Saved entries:

····················

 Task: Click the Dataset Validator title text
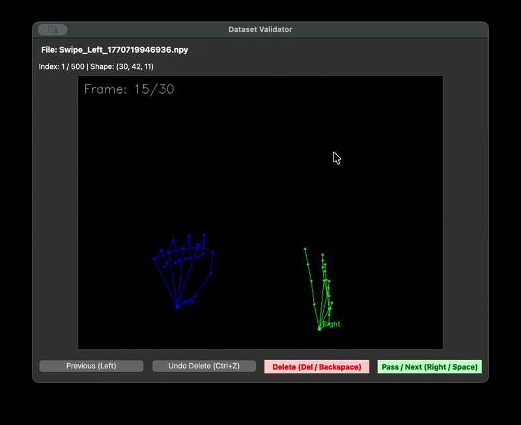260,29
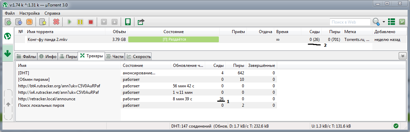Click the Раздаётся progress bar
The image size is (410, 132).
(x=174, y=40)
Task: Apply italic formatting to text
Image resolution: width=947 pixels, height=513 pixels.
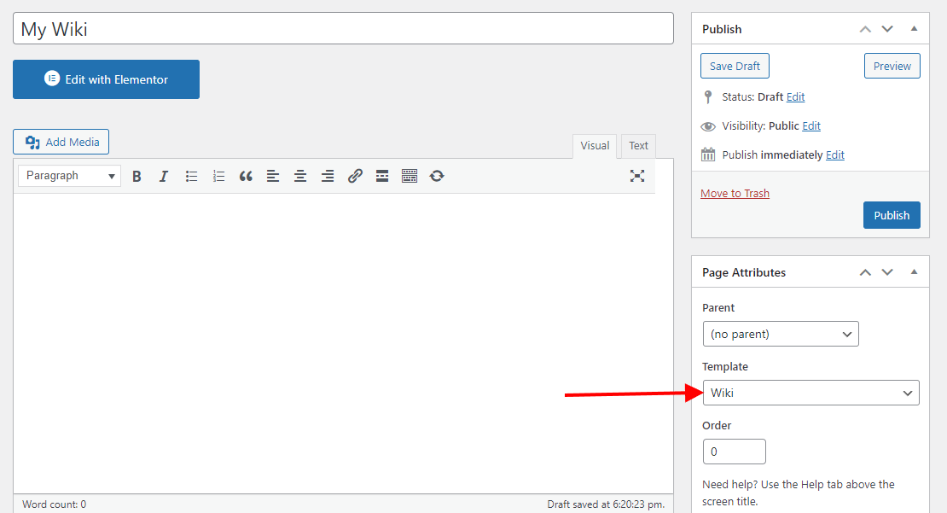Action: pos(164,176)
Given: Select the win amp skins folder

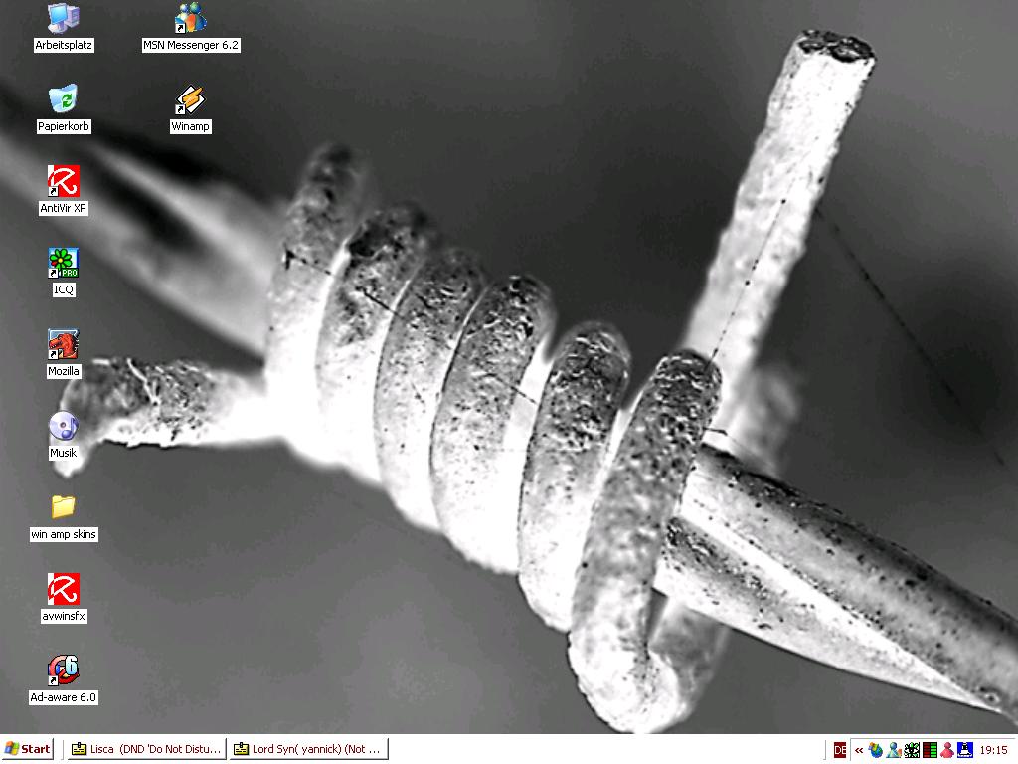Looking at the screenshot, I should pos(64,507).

····················

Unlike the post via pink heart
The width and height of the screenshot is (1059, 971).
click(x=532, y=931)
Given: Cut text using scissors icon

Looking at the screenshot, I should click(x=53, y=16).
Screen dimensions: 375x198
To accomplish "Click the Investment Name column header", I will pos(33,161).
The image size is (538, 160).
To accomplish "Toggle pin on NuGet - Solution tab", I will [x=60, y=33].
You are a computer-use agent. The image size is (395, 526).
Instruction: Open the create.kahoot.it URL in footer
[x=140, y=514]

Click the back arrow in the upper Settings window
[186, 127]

····················

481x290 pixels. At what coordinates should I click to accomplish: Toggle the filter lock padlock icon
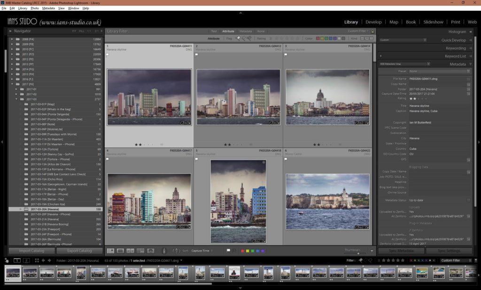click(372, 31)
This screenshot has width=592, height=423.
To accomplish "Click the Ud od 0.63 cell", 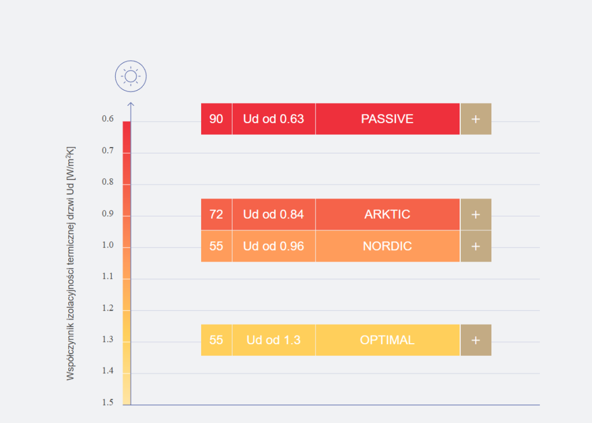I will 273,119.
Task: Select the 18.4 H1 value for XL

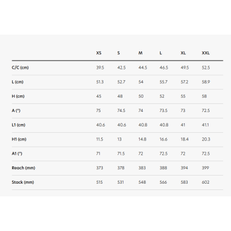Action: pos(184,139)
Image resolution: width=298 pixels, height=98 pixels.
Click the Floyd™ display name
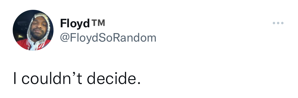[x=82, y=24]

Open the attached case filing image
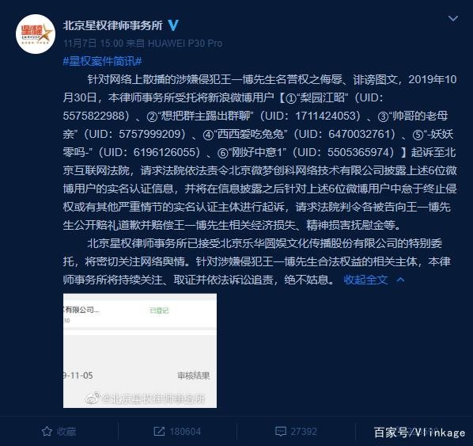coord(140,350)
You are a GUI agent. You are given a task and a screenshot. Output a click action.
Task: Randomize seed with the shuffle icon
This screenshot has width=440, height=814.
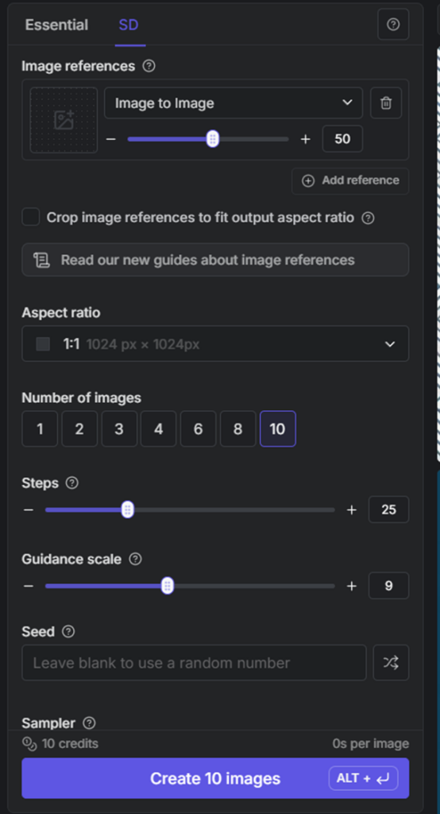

····················

_Exercise brief_. The lines above starting at the one that holds "Image resolution: width=298" and ending at the one that holds "This screenshot has width=440, height=814." are to be written out exactly, ends included, and no pictures are to be copied.

_Exercise response_.
Image resolution: width=298 pixels, height=98 pixels.
Click the Floyd™ display name
[x=82, y=24]

Open the attached case filing image
coord(140,350)
You are a GUI agent. You are given a task and a screenshot. Output a click action.
Task: Randomize seed with the shuffle icon
This screenshot has width=440, height=814.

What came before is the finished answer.